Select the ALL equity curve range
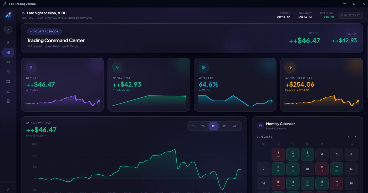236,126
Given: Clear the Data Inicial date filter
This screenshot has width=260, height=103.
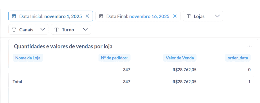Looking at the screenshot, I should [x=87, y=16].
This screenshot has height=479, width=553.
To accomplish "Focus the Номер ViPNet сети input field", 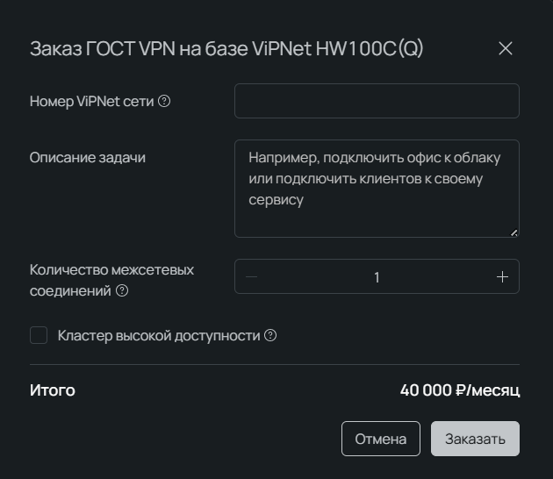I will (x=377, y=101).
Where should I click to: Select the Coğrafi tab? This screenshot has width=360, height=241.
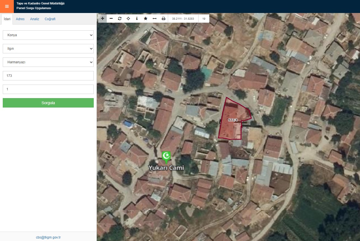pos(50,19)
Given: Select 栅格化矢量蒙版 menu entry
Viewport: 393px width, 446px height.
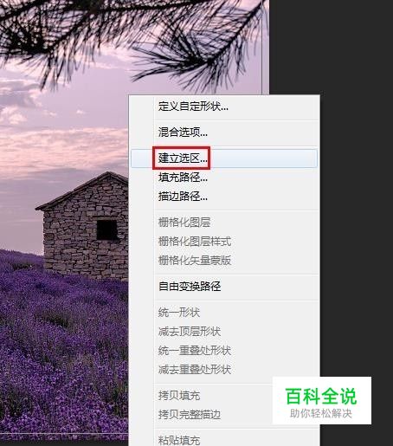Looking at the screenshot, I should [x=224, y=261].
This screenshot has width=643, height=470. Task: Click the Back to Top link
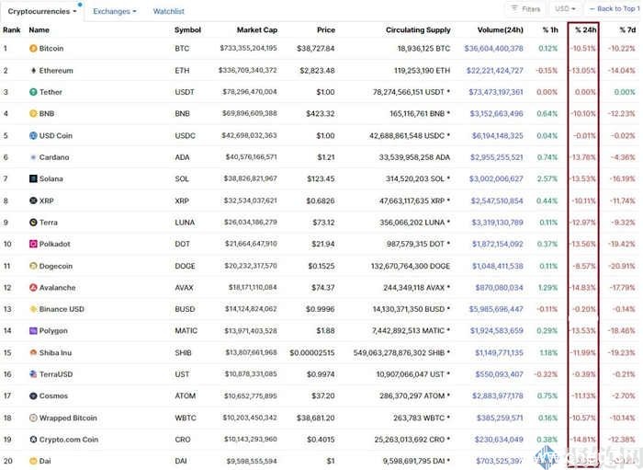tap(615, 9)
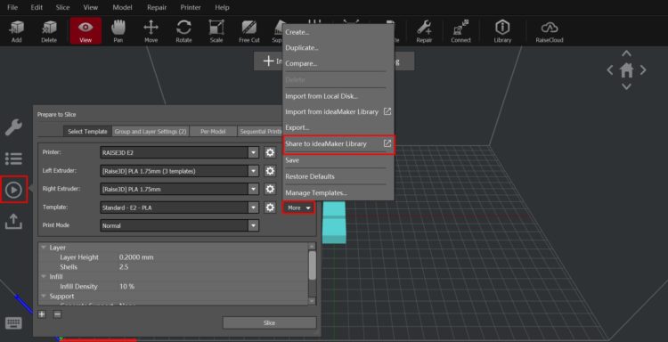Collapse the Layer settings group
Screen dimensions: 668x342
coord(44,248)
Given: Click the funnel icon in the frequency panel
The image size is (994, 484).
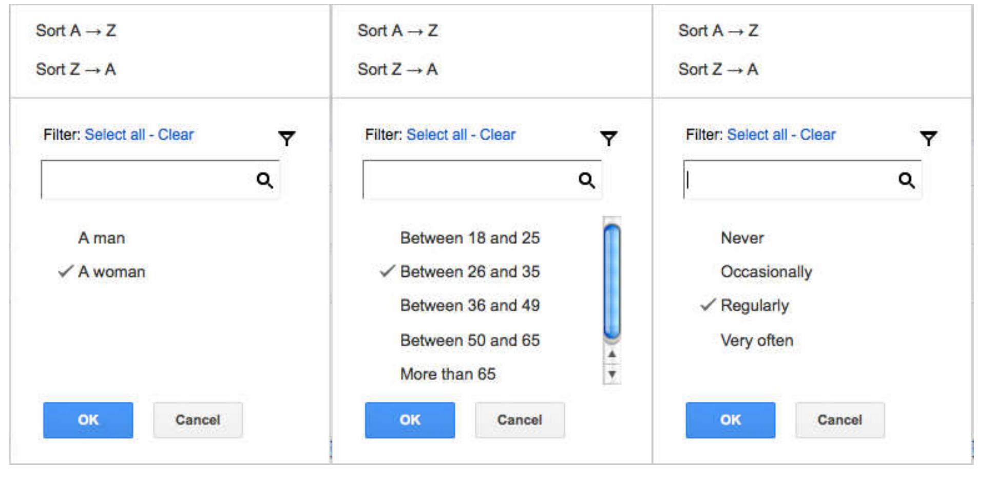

---

* **WORK TO COMPLETE**
Take the lines from the one holding "Given: Select 栅格化矢量蒙版 menu entry" through the final line of the listing above and copy them exactly, both ends included, with no pictures.

* **PROBLEM SOLUTION**
Given: Select 栅格化矢量蒙版 menu entry
Viewport: 393px width, 446px height.
Looking at the screenshot, I should [x=224, y=261].
This screenshot has width=643, height=470. Task: Click the Back to Top link
tap(615, 9)
Collapse the Layer settings group
Screen dimensions: 668x342
coord(44,248)
Given: Click the funnel icon in the frequency panel
The image size is (994, 484).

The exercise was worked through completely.